As you go through menopause, you might notice that your libido, or sex drive, is changing. Some women may experience an increase in libido, while others experience a decrease. Not all women go through this libido decrease, though it is very common. In most cases, a lower libido during menopause is due to decreased hormone levels.
These decreased hormone levels can lead to vaginal dryness and tightness, which can cause pain during sex. Menopause symptoms can also make you less interested in sex. These symptoms include:
- mood swings
- weight gain
- hot flashes
If you’re experiencing a loss of libido, you can try to increase your sex drive with lifestyle changes or sex aids, such as lubricants. If at-home remedies don’t help, your doctor can help you find the right treatment.
Menopause and libido
Menopause can negatively affect libido in several ways. During menopause, your testosterone and estrogen levels both decrease, which may make it more difficult for you to get aroused.
A decrease in estrogen can also lead to vaginal dryness. Lower levels of estrogen lead to a drop in blood supply in the vagina, which can then negatively affect vaginal lubrication. It can also lead to thinning of the vaginal wall, known as vaginal atrophy. Vaginal dryness and atrophy often lead to discomfort during sex.

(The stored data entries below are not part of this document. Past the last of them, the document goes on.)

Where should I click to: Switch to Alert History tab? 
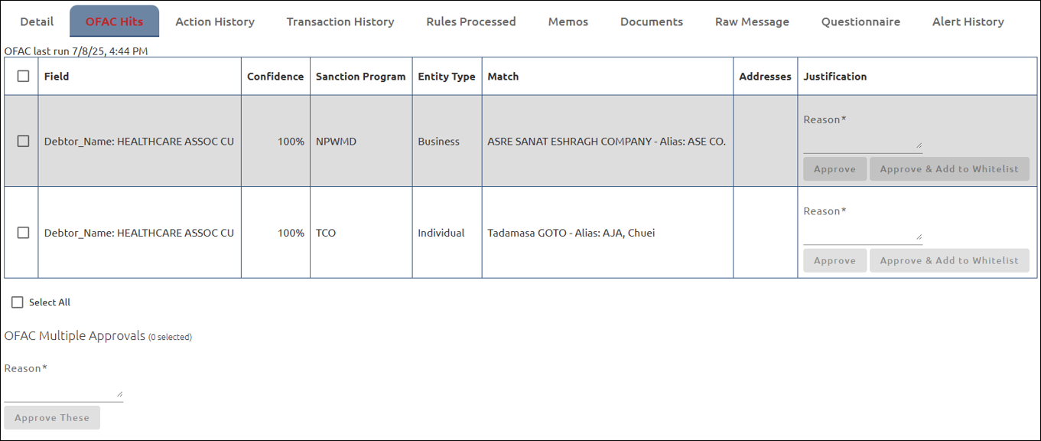click(x=968, y=21)
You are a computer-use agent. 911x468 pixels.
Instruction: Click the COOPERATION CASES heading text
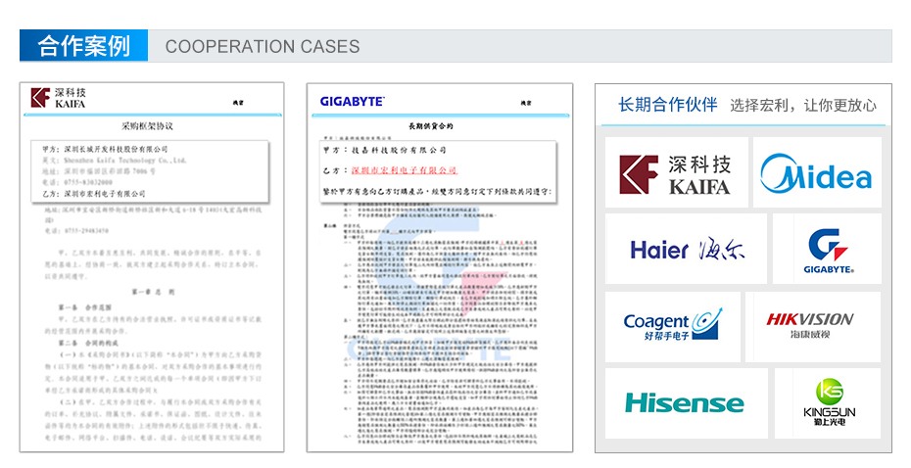263,46
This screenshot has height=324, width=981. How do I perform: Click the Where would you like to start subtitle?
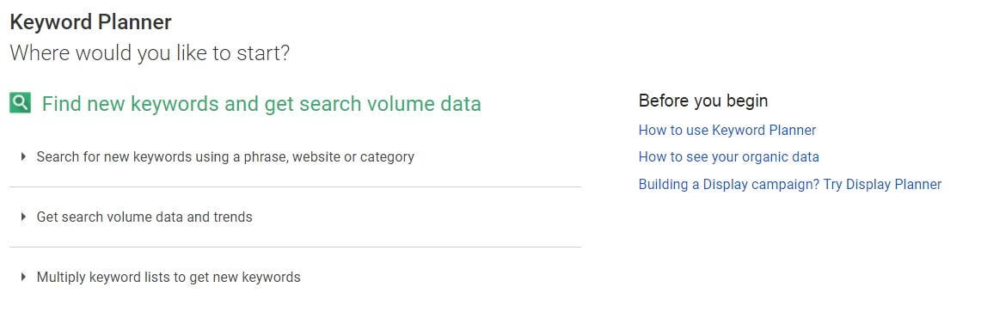[150, 53]
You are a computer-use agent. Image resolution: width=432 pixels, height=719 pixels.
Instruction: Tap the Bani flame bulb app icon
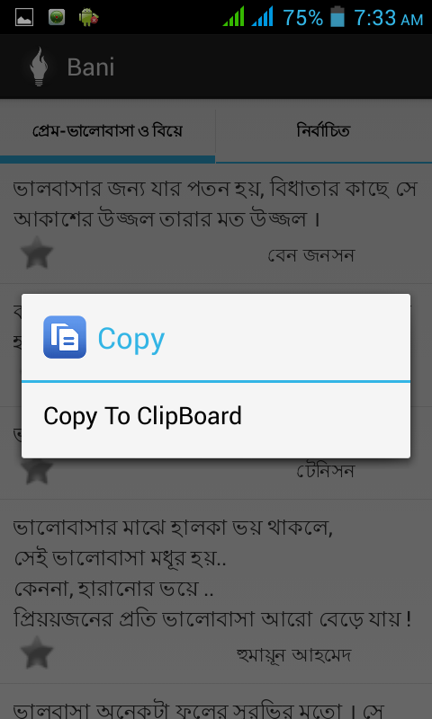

Other physical changes during menopause might also affect your libido. For example, many women gain weight during menopause, and discomfort with your new body can decrease your desire for sex. Hot flashes and night sweats are also common symptoms. These symptoms can leave you feeling too tired of sex. Other symptoms include mood symptoms, such as depression and irritability, which can turn you off from sex.
See your doctor
If you’re going through menopause and noticing changes in your libido, your doctor can help determine the underlying cause of those changes. That can help them suggest treatments, including:
- home remedies
- over-the-counter (OTC) medications
- prescription medications
Depending on why your sex drive has decreased, your doctor might refer you to another professional for help. For example, they might recommend a sex therapist if there’s no physical cause for your decreased libido, or marital counseling if you and your partner want help improving your relationship.